The code worked as designed — but the design had never been validated against compliance requirements, and there was no way to confirm it was compliant. Uncovering this put the project on hold, but it was far better than shipping a system that could potentially violate compliance.

What I Learned

Inheriting a product with no handover: Taking over a system mid-development when the previous owners have left is daunting, but it is survivable.
- Do software archaeology: Read every artifact — code, configs, deployment manifests, CI pipelines, Slack threads, decision records. Trace data flows end-to-end, build a dependency map, and write down your findings as you go — this becomes the documentation that didn’t exist.
- Question everything: Don’t assume prior decisions were settled just because work moved forward — whether that’s architectural choices or cross-cutting concerns like compliance and data privacy. Identify the right stakeholders and verify for yourself.
Draw boundaries first: Just as the company-wide decomposition initiative draws boundaries between domain services, we clearly separated infrastructure responsibility (the Kafka Cluster Platform) from application responsibility (the publisher/subscriber layer).
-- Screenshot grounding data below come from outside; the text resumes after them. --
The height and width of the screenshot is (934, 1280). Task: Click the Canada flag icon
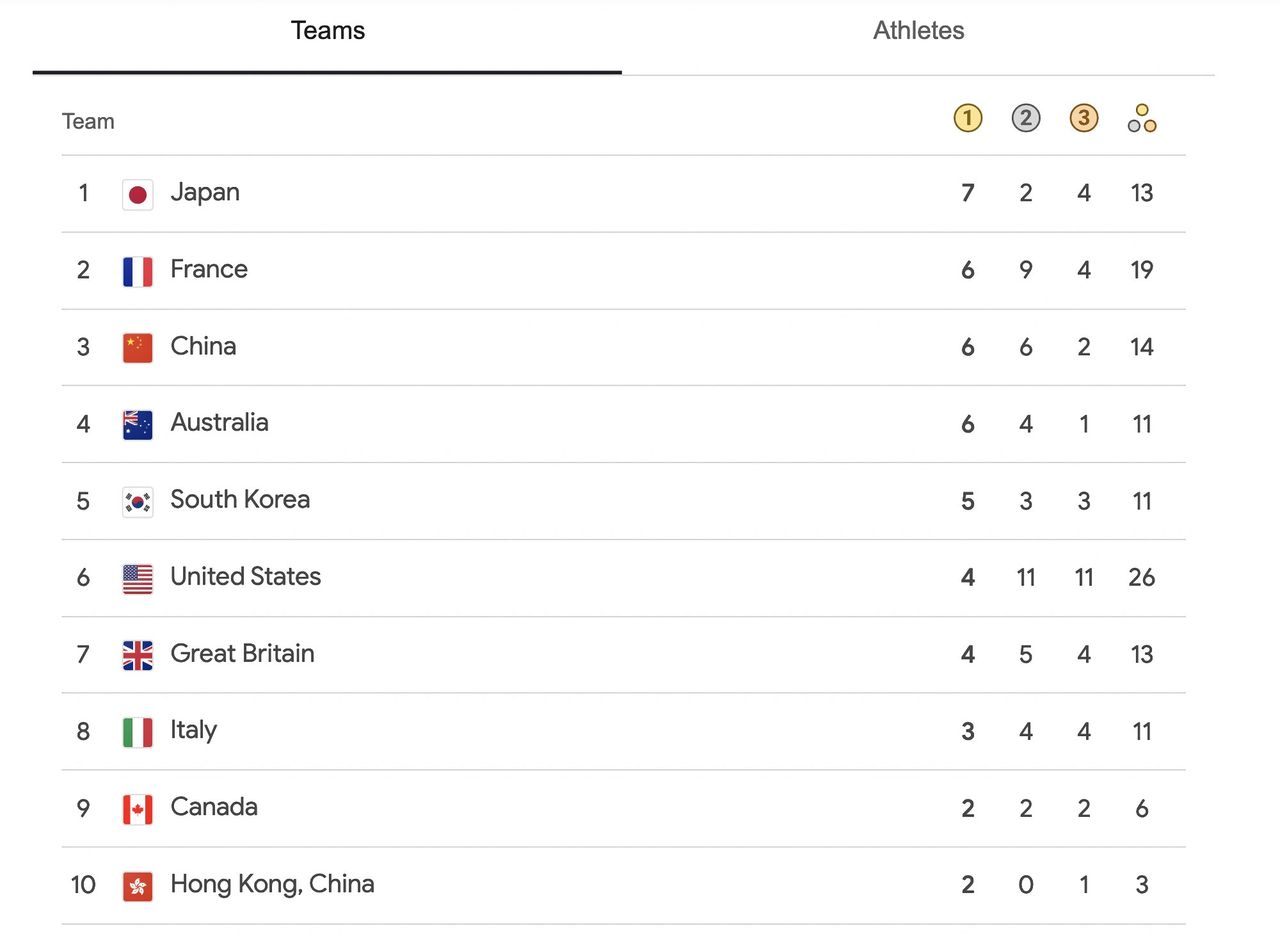tap(138, 808)
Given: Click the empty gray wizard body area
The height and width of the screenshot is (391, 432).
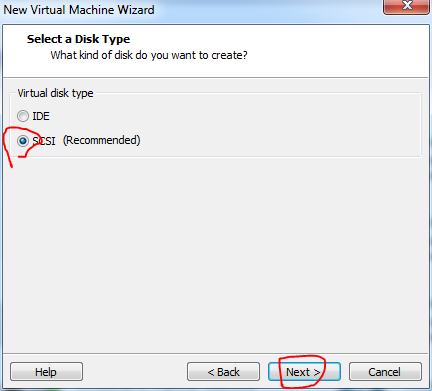Looking at the screenshot, I should (216, 253).
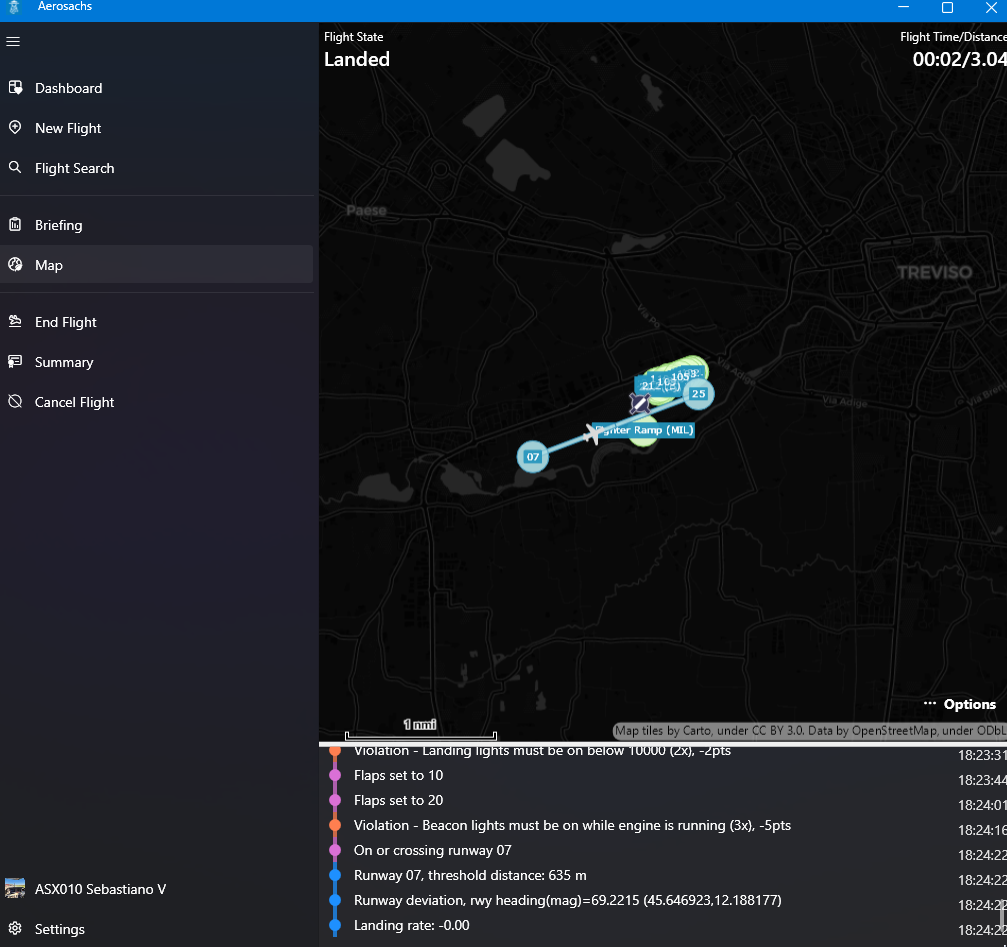Open the navigation hamburger menu

pos(13,41)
Getting explicit agreement on ownership was essential.
- List what your team owns and what integrating teams own — infrastructure, subscribers, output topics, consumers, monitoring — and write it down so both sides can point to it.
Infrastructure is part of the product: Even if a separate team manages infrastructure like the Kafka Cluster Platform, we still need to understand configurations like acks, retention policies, and replication factors in the world of Kafka — they directly affect our application’s correctness and reliability.
Make it easy for others to get started: Provide ready-to-use examples, clear documentation, and a step-by-step onboarding process so product teams can integrate without guesswork.